[Dataset items]

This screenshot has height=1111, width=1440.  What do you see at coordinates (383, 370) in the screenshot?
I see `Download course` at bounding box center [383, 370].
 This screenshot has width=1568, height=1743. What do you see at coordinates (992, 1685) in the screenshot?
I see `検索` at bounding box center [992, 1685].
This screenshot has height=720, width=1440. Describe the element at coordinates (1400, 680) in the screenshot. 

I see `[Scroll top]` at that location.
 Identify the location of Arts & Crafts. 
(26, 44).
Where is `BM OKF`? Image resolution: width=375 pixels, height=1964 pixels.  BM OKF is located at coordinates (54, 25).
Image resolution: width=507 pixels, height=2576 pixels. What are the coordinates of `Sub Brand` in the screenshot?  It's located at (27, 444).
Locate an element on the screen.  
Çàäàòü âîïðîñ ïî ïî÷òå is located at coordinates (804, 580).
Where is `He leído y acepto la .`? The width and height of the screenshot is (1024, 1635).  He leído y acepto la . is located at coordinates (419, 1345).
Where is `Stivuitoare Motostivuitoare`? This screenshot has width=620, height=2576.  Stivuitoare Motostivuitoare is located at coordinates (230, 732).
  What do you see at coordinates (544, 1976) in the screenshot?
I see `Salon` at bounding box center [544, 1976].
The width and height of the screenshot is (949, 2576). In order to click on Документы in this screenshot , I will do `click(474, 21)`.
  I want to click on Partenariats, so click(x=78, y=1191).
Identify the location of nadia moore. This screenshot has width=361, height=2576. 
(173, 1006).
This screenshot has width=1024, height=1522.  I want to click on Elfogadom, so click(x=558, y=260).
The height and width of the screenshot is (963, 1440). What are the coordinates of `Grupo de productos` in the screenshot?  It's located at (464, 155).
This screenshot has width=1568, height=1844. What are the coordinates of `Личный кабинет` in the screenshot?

* TASK *
Reproduce all of the data above, line for line, with no changes.

* FINISHED ANSWER *
This screenshot has height=1111, width=1440.  What do you see at coordinates (383, 370) in the screenshot?
I see `Download course` at bounding box center [383, 370].
 This screenshot has width=1568, height=1743. What do you see at coordinates (992, 1685) in the screenshot?
I see `検索` at bounding box center [992, 1685].
This screenshot has height=720, width=1440. Describe the element at coordinates (1400, 680) in the screenshot. 

I see `[Scroll top]` at that location.
 Identify the location of Arts & Crafts. 
(26, 44).
Where is `BM OKF`? Image resolution: width=375 pixels, height=1964 pixels.  BM OKF is located at coordinates (54, 25).
Image resolution: width=507 pixels, height=2576 pixels. What are the coordinates of `Sub Brand` in the screenshot?  It's located at (27, 444).
Locate an element on the screen.  
Çàäàòü âîïðîñ ïî ïî÷òå is located at coordinates (804, 580).
Where is `He leído y acepto la .`? The width and height of the screenshot is (1024, 1635).  He leído y acepto la . is located at coordinates (419, 1345).
Where is `Stivuitoare Motostivuitoare`? This screenshot has width=620, height=2576.  Stivuitoare Motostivuitoare is located at coordinates (230, 732).
  What do you see at coordinates (544, 1976) in the screenshot?
I see `Salon` at bounding box center [544, 1976].
The width and height of the screenshot is (949, 2576). In order to click on Документы in this screenshot , I will do `click(474, 21)`.
  I want to click on Partenariats, so click(x=78, y=1191).
Identify the location of nadia moore. This screenshot has width=361, height=2576. 
(173, 1006).
This screenshot has width=1024, height=1522.  I want to click on Elfogadom, so click(x=558, y=260).
The height and width of the screenshot is (963, 1440). What are the coordinates of `Grupo de productos` in the screenshot?  It's located at (464, 155).
This screenshot has width=1568, height=1844. What are the coordinates of `Личный кабинет` in the screenshot?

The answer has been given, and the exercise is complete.